Bild: Tim Höttges, Deutsche Telekom, fordert Menschen und Unternehmen auf, zu investieren, die Veränderung zu wagen und Risiko einzugehen.
Treibende Themen
Im September waren mehr als 300 Partner bei der Digital X vertreten, darunter auch österreichische KI-Expert*innen von thinkers.ai. Sie arbeiten mit KI, um manuelle Recherchen abzuschaffen. Das Team rund im Isabell Claus sieht zahlreiche Anwendungsgebiete, in denen der Vorteil der massenhaften Datenverarbeitung, Informationszusammenfassung und -darstellung auf Knopfdruck von Unternehmen genutzt und damit Wettbewerbsvorsprung geschaffen wird.

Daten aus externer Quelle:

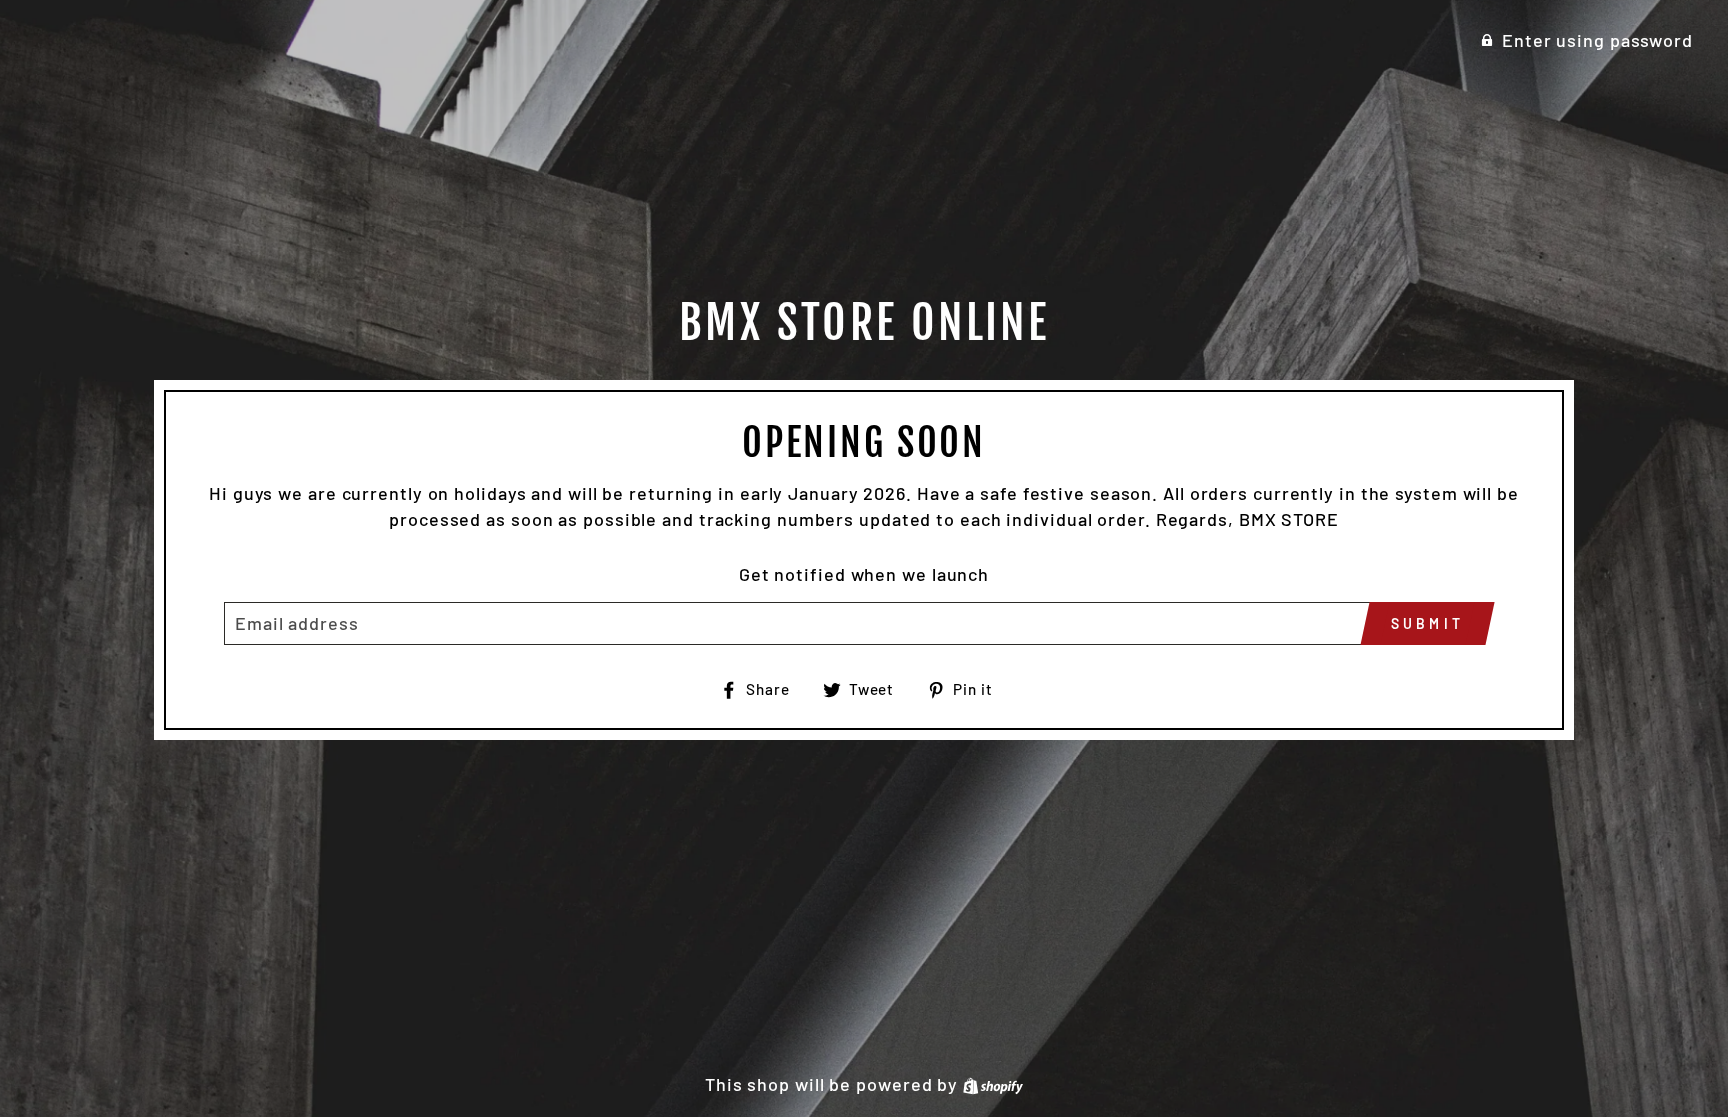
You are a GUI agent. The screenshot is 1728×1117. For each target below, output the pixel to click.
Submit (1427, 623)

Die 50.000 Besucher erlebten Innovationen nahe am Menschen: Der KI-Avatar »Judy« hatte auf Fragen zur Veranstaltung die passenden Antworten. Roboter »Butty« sammelte autonom Zigarettenstummel ein. Tanzend inszenierte sich der humanoide Roboter »NAO«. Die Zukunft der mobilen Arbeit präsentierte ein AR-Laptop, der mithilfe einer Brille eine 100-Zoll-AR-Oberfläche direkt vor die Augen der Benutzer*innen projiziert. Auch die Gesundheitsbranche spürt zunehmend den Einfluss der künstlichen Intelligenz: die Menschen konnten sehen, wie Gesundheits-Checks automatisiert durchgeführt und analysiert werden. Klaus Werner, Geschäftsführer Geschäftskunden, forderte die Besucher*innen auf, ins Tun zu kommen. »Wenn jeder Gast im Schnitt 20 weitere Personen erreicht, dann haben wir schon zwei Millionen Hände für die Digitalisierung.«
Hintergrund: Was Unternehmen bewegt
Diese Entwicklungen werden das Gefüge in der Wirtschaft auf Dauer verändern, wurde auf der Digital X festgemacht:
1. Vernetzung
Der Megatrend Connected Business verändert nachhaltig die Arbeitswelt, Prozesse und Geschäftsmodelle. Unternehmen verbinden sich digital mit Plattformen und Ökosystemen, mit Partnern und Kunden. Sie vernetzen ihre Produkte, Geräte, Fahrzeuge und Maschinen. Warum? Um Daten zu gewinnen, schlankere Prozesse zu ermöglichen sowie bessere Produkte und Services zu entwickeln.
2. Sicherheit
Cyberkriminelle entwickeln ständig neue Methoden, um Schwachstellen auszunutzen und Schaden anzurichten. Gut, dass die IT-Branche Strategien und Techniken zur Verfügung stellt, mit denen sich Betriebe schützen können. Gefragt sind Systeme, die Infrastrukturen in klassischer IT und in Produktionsumgebungen wie dem Shopfloor vor unautorisiertem Zugriff abschirmen, sowie ausgeklügelte Datenverschlüsselung und manipulationssichere Benutzerauthentifizierung.
3. Arbeitsplatz
Wie wird sich der Einsatz von KI auf die Arbeitswelt auswirken? Und welches Maß an Flexibilität erwarten die Generationen Z und Alpha von ihren Arbeitgebern? Unternehmen, die es richtig machen, setzen auf digitale Lösungen, um ihren Mitarbeitenden mehr Freiraum für Kreativität zu schenken.
4. Nachhaltigkeit
Gesetzgebungen wie die Corporate Sustainability Reporting Directive (CSRD) oder das Lieferkettenthema verpflichten Unternehmen sukzessive, ihr Geschäft nach den ESG-Kriterien (Environmental, Social, Governance) auszurichten. Ein nachhaltiges Wirtschaften bietet Unternehmen aber auch Chancen. Wer sein Geschäft ESG-konform aufstellt, verschafft sich dadurch einen Wettbewerbsvorteil.